The challenge, then, at once simple and substantial, is to promote the peaceful messages at the heart of the world’s major faiths, while neutralizing perversions of the core teachings.
Nothing I have said should be interpreted as encouraging a holier-than-thou attitude among Christians. Large parts of the Christian world were saturated with unsurpassed violence 70 or 100 years ago; and a British man, Thomas Aikenhead, was executed for blasphemy as recently as the turn of the 18th century.
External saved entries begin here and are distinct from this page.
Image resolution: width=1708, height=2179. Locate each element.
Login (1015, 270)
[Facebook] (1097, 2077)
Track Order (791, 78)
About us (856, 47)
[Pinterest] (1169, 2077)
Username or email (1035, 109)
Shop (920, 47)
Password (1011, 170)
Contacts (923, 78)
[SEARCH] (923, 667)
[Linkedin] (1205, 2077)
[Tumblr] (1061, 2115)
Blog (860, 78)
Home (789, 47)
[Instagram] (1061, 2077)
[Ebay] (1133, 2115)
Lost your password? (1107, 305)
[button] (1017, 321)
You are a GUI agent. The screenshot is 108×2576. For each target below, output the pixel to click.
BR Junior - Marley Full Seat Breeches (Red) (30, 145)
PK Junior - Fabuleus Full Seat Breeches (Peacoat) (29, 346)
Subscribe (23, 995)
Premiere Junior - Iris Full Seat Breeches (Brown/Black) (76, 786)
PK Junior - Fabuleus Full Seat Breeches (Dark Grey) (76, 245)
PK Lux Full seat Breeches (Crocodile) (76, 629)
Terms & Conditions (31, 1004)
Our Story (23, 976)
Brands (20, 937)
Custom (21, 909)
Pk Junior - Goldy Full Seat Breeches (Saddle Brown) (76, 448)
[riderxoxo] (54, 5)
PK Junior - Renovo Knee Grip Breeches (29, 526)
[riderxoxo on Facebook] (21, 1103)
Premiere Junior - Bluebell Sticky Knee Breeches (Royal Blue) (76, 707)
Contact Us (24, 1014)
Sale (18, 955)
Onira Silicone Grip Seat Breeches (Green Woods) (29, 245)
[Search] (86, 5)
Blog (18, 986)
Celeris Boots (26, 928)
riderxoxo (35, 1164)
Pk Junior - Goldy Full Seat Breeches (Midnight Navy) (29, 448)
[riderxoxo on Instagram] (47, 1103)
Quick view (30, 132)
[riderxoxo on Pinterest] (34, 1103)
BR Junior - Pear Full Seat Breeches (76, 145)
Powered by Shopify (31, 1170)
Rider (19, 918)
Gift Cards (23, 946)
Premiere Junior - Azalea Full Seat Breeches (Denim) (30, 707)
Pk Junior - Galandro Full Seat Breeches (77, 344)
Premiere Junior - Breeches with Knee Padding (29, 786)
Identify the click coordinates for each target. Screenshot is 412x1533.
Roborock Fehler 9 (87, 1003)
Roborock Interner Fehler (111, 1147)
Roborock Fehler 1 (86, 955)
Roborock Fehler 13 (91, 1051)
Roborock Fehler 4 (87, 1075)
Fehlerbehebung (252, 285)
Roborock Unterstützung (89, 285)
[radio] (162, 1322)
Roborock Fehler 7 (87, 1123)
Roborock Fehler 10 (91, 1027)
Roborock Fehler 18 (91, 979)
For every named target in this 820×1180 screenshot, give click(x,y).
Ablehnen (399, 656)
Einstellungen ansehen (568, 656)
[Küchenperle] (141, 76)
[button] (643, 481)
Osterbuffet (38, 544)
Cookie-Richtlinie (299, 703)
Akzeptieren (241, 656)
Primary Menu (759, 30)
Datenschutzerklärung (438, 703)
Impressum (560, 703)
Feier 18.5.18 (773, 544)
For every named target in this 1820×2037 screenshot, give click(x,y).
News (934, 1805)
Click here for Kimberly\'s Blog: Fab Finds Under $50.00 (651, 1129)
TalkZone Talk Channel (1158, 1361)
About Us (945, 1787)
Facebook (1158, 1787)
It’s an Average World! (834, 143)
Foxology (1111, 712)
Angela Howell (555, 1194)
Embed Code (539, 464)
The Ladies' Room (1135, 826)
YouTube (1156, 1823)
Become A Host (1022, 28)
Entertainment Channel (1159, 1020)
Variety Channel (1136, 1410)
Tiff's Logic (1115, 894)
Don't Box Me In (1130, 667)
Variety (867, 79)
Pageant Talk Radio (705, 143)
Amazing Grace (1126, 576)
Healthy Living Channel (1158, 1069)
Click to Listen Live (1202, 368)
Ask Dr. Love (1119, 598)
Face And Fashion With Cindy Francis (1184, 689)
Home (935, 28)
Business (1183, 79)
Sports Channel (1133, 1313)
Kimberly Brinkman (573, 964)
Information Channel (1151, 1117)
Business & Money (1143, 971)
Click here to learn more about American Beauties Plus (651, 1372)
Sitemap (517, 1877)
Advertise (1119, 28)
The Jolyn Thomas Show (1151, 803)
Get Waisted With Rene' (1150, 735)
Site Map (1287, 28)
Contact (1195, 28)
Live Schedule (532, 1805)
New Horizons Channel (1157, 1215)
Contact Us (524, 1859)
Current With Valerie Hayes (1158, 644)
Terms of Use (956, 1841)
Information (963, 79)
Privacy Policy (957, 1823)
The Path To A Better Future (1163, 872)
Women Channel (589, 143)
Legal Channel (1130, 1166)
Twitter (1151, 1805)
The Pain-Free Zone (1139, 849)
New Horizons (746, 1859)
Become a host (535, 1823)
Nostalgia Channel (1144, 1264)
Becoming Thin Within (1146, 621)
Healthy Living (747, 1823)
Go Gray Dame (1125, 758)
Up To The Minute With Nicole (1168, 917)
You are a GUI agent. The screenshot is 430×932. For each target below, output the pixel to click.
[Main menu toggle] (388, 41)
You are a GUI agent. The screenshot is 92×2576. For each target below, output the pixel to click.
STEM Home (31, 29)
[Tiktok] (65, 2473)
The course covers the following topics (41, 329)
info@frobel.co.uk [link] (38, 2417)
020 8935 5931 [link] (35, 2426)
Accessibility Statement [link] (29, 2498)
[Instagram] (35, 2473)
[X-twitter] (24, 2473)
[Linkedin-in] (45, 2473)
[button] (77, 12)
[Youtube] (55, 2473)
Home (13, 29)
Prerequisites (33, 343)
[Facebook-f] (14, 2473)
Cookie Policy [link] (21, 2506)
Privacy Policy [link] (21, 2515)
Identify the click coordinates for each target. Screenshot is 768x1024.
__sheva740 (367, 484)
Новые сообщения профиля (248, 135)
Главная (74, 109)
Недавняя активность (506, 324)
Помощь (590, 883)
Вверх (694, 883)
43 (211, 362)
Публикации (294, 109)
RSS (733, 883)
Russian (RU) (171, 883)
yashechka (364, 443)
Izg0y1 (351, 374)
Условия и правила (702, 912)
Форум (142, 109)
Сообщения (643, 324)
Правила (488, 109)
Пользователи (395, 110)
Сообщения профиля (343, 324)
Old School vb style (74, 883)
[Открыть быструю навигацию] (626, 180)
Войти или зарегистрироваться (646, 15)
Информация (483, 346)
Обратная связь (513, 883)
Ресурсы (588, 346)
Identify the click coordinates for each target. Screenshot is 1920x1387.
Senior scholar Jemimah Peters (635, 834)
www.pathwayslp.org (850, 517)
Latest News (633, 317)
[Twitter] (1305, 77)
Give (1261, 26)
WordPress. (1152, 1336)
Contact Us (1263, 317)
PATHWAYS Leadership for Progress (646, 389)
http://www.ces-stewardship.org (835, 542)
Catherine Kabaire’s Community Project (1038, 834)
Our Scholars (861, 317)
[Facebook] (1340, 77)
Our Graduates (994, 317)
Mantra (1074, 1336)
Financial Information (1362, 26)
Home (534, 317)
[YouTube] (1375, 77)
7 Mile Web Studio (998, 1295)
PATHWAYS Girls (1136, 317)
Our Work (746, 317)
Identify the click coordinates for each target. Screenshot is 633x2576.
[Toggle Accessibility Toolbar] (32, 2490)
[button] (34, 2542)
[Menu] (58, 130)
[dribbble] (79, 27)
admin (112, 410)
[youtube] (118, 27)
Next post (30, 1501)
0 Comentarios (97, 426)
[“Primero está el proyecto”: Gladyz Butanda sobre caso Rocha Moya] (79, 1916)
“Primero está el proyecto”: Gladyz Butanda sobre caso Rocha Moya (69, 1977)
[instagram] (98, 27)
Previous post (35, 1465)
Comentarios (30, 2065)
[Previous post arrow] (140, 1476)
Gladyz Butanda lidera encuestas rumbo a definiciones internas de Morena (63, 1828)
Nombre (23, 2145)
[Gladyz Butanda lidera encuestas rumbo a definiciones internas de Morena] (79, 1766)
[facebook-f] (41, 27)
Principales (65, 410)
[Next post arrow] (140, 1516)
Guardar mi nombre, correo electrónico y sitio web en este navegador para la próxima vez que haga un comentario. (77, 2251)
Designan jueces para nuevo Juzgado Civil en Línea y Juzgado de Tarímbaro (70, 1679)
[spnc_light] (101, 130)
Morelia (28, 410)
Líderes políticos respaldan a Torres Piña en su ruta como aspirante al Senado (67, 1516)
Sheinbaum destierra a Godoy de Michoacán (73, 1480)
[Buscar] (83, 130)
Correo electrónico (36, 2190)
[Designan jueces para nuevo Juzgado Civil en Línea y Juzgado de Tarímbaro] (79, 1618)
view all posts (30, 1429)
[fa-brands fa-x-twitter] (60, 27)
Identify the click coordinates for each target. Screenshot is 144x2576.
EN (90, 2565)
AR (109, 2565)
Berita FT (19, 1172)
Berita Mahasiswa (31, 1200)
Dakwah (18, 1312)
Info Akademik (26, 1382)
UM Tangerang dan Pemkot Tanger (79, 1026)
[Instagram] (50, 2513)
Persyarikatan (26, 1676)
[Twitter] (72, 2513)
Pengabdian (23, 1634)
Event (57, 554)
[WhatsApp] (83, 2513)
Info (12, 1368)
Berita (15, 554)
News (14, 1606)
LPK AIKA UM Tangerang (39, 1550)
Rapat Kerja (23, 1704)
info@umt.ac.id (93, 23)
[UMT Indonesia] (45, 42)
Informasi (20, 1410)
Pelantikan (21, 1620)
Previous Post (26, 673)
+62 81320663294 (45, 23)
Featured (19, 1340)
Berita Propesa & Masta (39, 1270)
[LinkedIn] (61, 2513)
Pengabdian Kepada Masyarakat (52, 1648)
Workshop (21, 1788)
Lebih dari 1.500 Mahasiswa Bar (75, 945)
Innocence of Muslims was produced by a convicted criminal with a Coptic background.
Exceptions aside, however, Christians generally have become more tolerant and self-critical over the past half-century, reminting crucial aspects of Jesus’s message in the process. (For instance, it is worth noting that Pope John Paul II and the leaders of almost all other major Churches were vehemently opposed to the Iraq war.)
Given Christianity’s evolution, there are grounds for thinking that Islam may change, too. Points of contact between the two traditions are at least as significant as the differences. When they are true to their guiding principles, both faiths insist on the sanctity of the person as a seeker of God. From this should follow a recognition of religious liberty as the first of human rights. Self-interest need not be erased from an apparently high-minded equation. Freedom of belief is the canary in the coalmine for liberty in general, and thus for the flourishing of a society.
It is vital to pursue these medium- and longer-term ambitions. They are critical to world peace. But promoting inter-faith ties should not displace attempts to tell the truth about the current plight of Christians – and to take action against a major injustice.